- PROMPT
Without the pictures, set down every line of the data exactly.

- DATA SHOWN
BEGIN

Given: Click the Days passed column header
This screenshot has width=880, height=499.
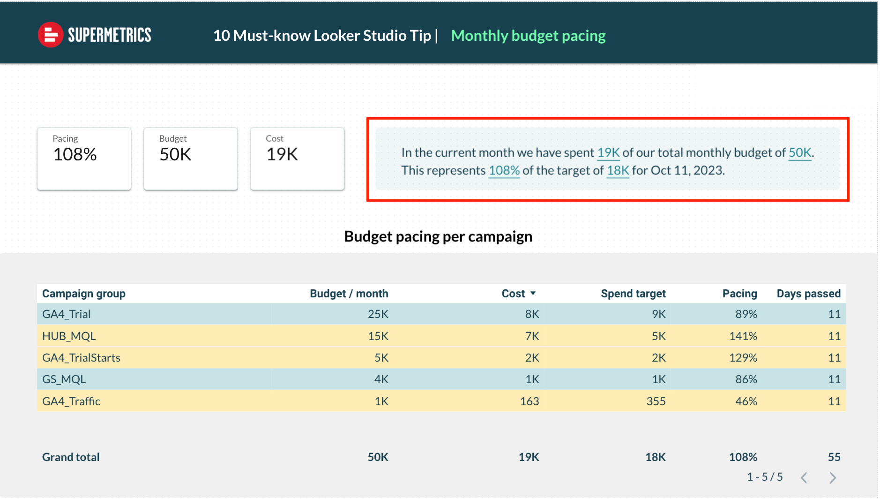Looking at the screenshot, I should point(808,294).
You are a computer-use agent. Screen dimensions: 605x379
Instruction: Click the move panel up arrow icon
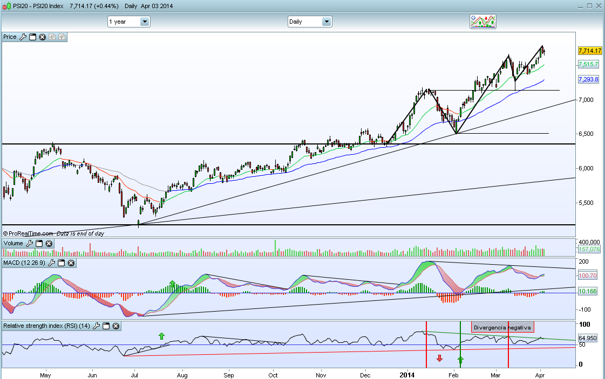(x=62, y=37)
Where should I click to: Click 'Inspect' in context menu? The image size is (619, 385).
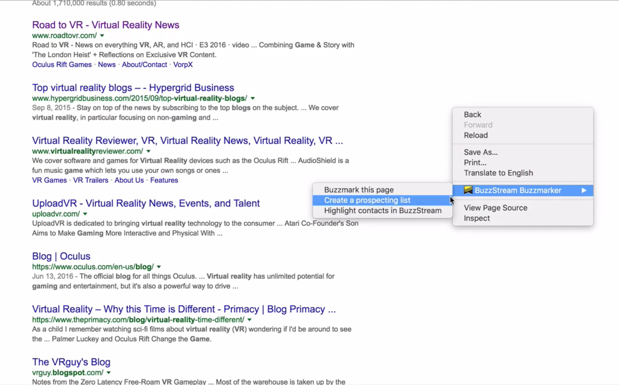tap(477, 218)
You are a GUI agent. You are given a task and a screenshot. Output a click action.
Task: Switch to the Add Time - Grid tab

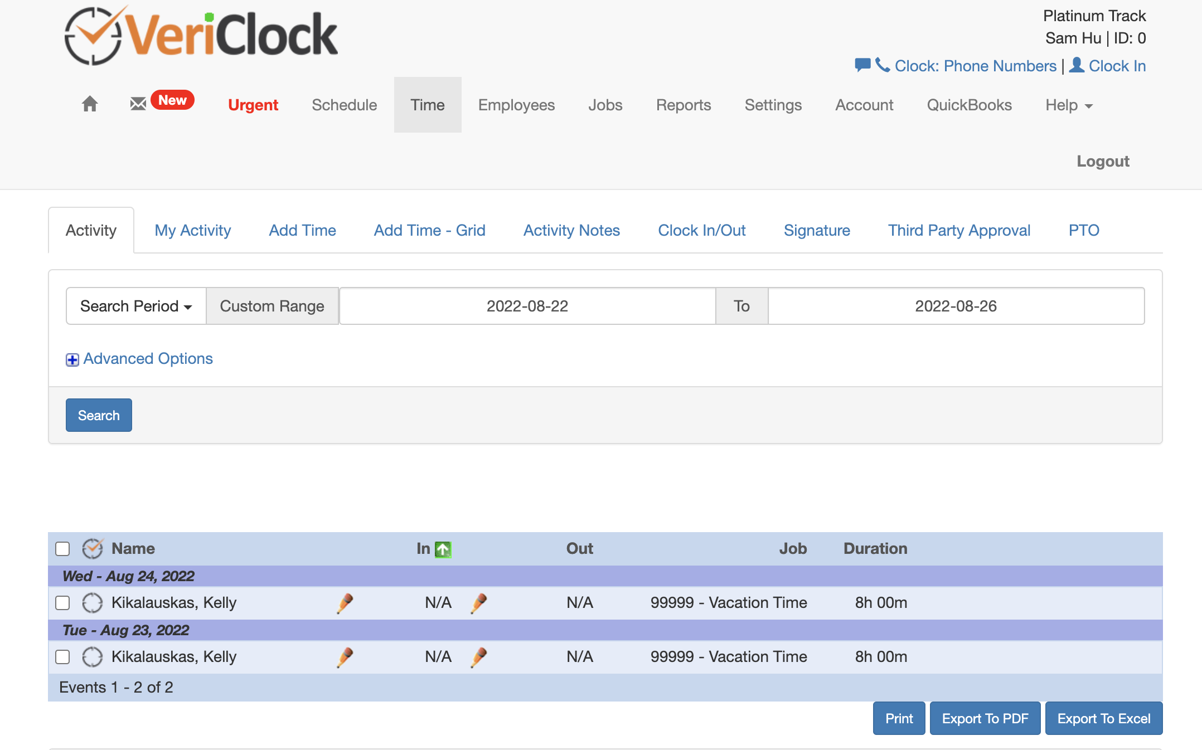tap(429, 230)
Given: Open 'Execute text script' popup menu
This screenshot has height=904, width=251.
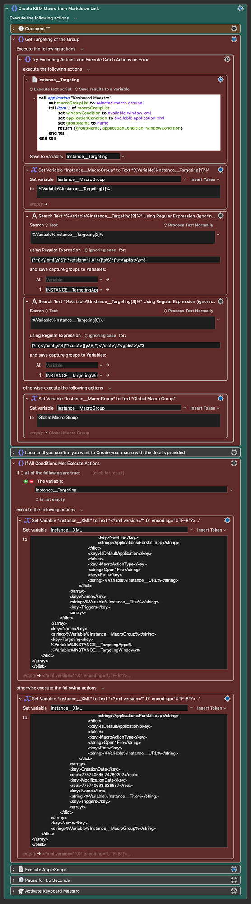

END

- ANSWER TO THE EXERCISE
Given: Click the Days passed column header
This screenshot has width=880, height=499.
Looking at the screenshot, I should point(808,294).
You are a computer-use agent. Screen dimensions: 605x379
Instruction: Click the move panel up arrow icon
(x=62, y=37)
Where should I click to: Click 'Inspect' in context menu? The image size is (619, 385).
tap(477, 218)
You are a GUI agent. You are given a task and a screenshot. Output a click action.
Task: Switch to the Add Time - Grid tab

tap(429, 230)
Given: Open 'Execute text script' popup menu
This screenshot has height=904, width=251.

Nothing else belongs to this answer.